## Exercise prompt
Using the line that contains "Where should I click to: Take" as the start, restate each line word for word through the final line of the material below, and return only those.
━━━━
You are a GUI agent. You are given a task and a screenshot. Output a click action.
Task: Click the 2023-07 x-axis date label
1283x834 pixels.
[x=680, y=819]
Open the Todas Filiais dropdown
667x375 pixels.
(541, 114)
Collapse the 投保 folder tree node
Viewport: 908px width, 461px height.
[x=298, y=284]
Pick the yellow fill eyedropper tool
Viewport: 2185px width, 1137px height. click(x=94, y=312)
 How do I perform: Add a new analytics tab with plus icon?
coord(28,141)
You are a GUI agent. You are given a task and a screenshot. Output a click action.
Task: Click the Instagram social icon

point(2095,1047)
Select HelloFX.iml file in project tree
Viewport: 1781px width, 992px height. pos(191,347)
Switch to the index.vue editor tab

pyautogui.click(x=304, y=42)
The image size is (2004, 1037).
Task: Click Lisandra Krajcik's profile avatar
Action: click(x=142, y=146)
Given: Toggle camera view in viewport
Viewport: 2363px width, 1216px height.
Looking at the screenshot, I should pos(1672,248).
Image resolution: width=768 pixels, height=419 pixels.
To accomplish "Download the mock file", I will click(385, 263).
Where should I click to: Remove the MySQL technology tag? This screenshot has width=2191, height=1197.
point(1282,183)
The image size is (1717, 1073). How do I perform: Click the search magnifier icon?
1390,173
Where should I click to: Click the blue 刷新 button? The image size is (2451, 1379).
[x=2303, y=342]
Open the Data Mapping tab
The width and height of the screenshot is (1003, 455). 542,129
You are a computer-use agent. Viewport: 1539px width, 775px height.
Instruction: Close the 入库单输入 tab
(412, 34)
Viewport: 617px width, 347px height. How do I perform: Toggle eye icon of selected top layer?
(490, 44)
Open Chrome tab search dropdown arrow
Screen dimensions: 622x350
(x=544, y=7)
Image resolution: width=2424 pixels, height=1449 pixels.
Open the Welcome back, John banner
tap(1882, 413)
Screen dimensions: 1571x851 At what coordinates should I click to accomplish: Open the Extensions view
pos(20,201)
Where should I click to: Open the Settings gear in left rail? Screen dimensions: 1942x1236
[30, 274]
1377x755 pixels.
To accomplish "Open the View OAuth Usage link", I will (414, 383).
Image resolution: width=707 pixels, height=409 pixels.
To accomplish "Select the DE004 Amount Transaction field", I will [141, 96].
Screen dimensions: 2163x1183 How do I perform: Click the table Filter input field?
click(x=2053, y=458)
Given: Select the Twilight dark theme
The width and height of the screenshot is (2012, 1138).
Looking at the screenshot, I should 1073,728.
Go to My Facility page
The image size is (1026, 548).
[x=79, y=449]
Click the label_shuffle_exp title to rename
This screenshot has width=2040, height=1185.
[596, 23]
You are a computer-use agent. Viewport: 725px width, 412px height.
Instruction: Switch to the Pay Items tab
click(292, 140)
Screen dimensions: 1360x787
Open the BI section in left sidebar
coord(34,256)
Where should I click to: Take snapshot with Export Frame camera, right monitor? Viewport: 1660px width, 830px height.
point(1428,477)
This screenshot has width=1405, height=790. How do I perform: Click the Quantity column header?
━━━━
## Result
Where should I click to: Take snapshot with Export Frame camera, right monitor? Viewport: 1660px width, 830px height.
point(1428,477)
This screenshot has width=1405, height=790. How do I perform: Click the Quantity column header?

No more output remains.